В Кургане отец нигде подолгу не работал: его брали на работу, потом почему-то увольняли. И он запойно, ночи напролет читал какие-то старые книги, иногда о прочитанном разговаривал с Юрой, а с ним говорить, наверное, ему было неинтересно: мал, глуп. И мама возмещала ему своей любовью.

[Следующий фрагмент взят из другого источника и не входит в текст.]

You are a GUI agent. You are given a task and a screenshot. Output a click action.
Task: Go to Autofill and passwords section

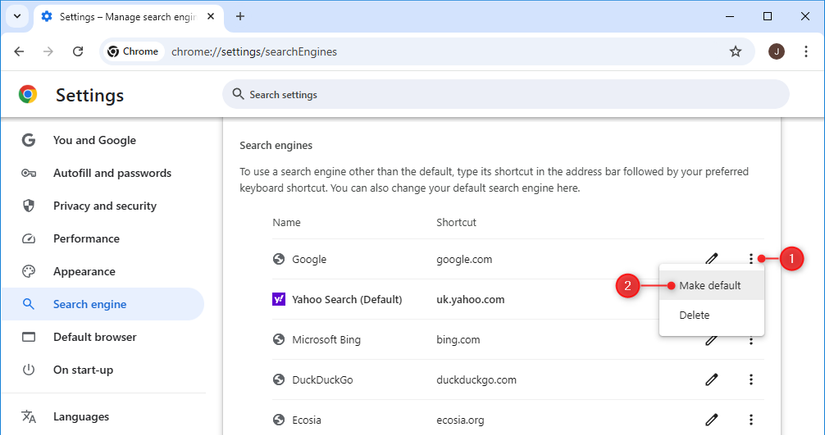click(x=110, y=173)

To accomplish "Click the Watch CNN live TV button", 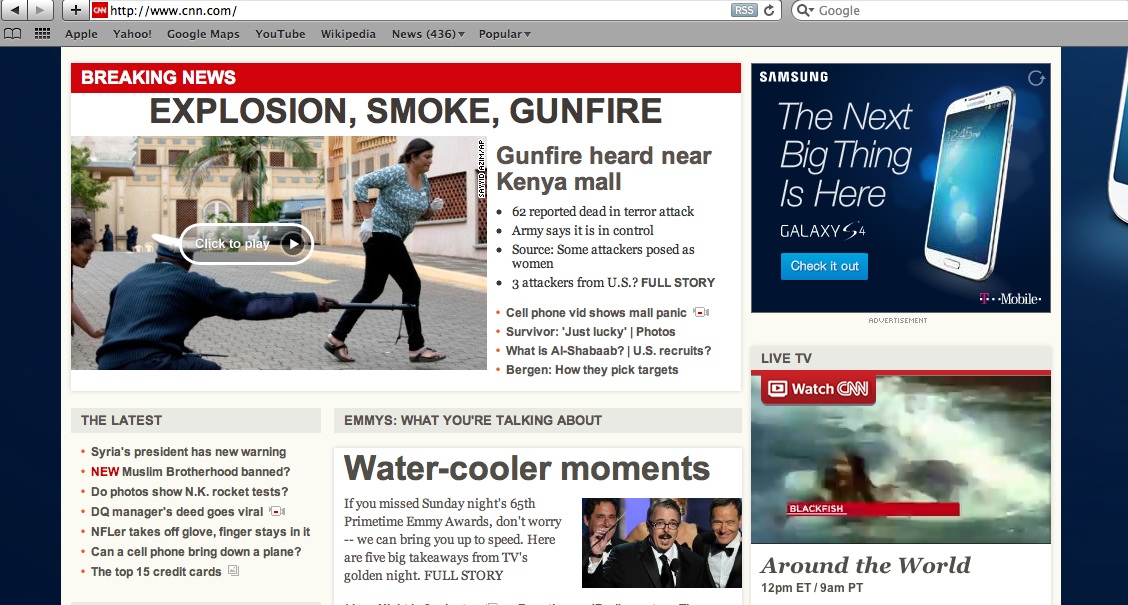I will coord(818,389).
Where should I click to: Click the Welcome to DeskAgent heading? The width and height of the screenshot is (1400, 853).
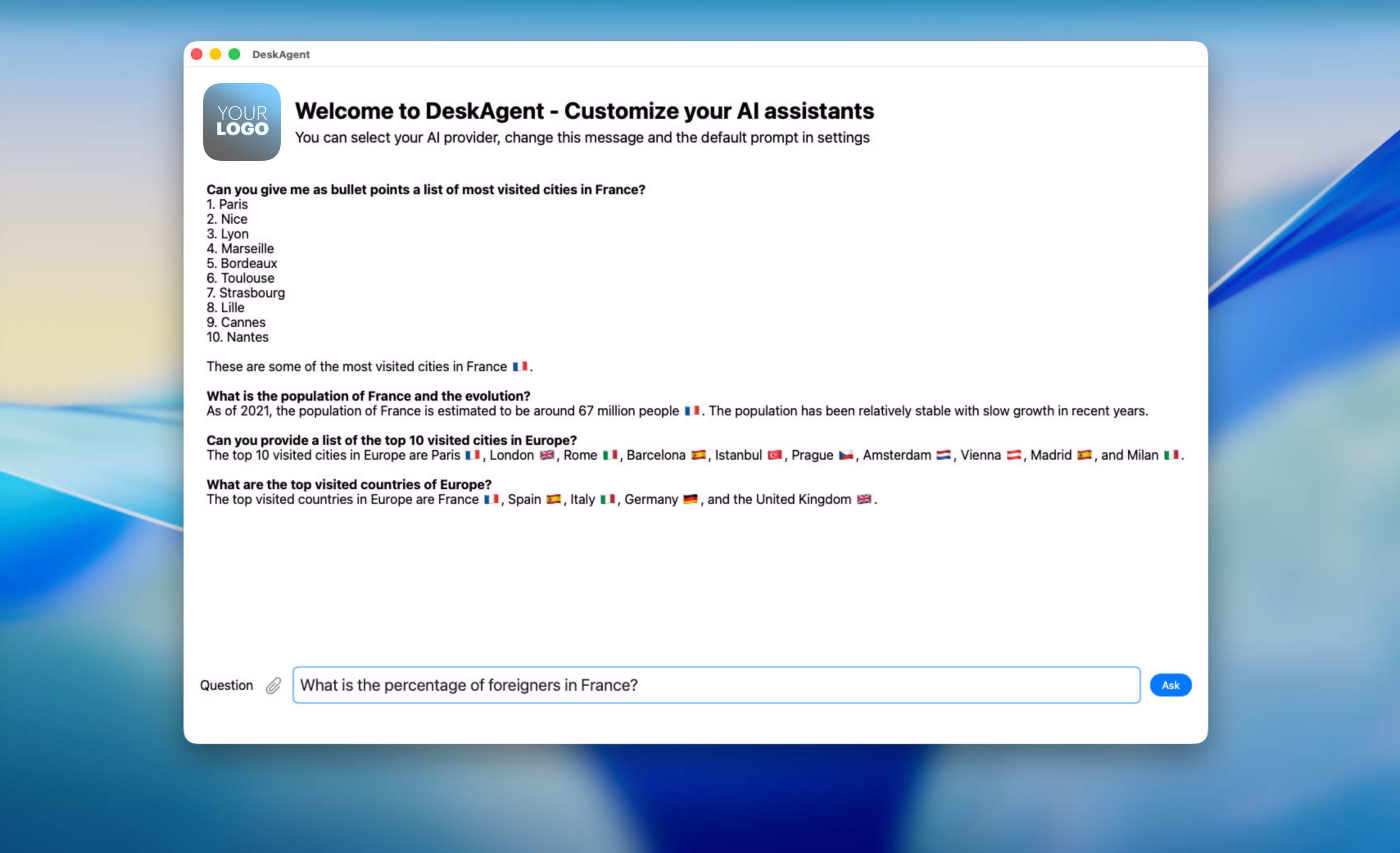585,111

К маме приходили и приезжали на санях больные из ближних и дальних деревень, и шелестело пугающее слово «фининспектор». Однажды привезли старуху, у нее ни одного зуба во рту: пока собирала деньги, последний зуб выпал, не за что протез закрепить. Он видел, как старуха уезжала, заматывала маленькую, с шамкающим ртом голову сначала в белый в крапинку платок, поверх — одну за другой — три тяжелых шали. И долго он приставал к маме: «А если бы раньше она приехала, когда у нее денег не было, ты бы вставила ей зубы?».
Как-то раз ночью он проснулся от неясной тревоги. При свете керосиновой лампы тени отца и мамы сумятились по потолку, по бревенчатым стенам, хлопала входная дверь. Они выбирали из шкафов лекарства, которыми мама лечила больных, выносили во двор, как после он случайно узнал, на помойку. И шелестело страшное слово «фининспектор».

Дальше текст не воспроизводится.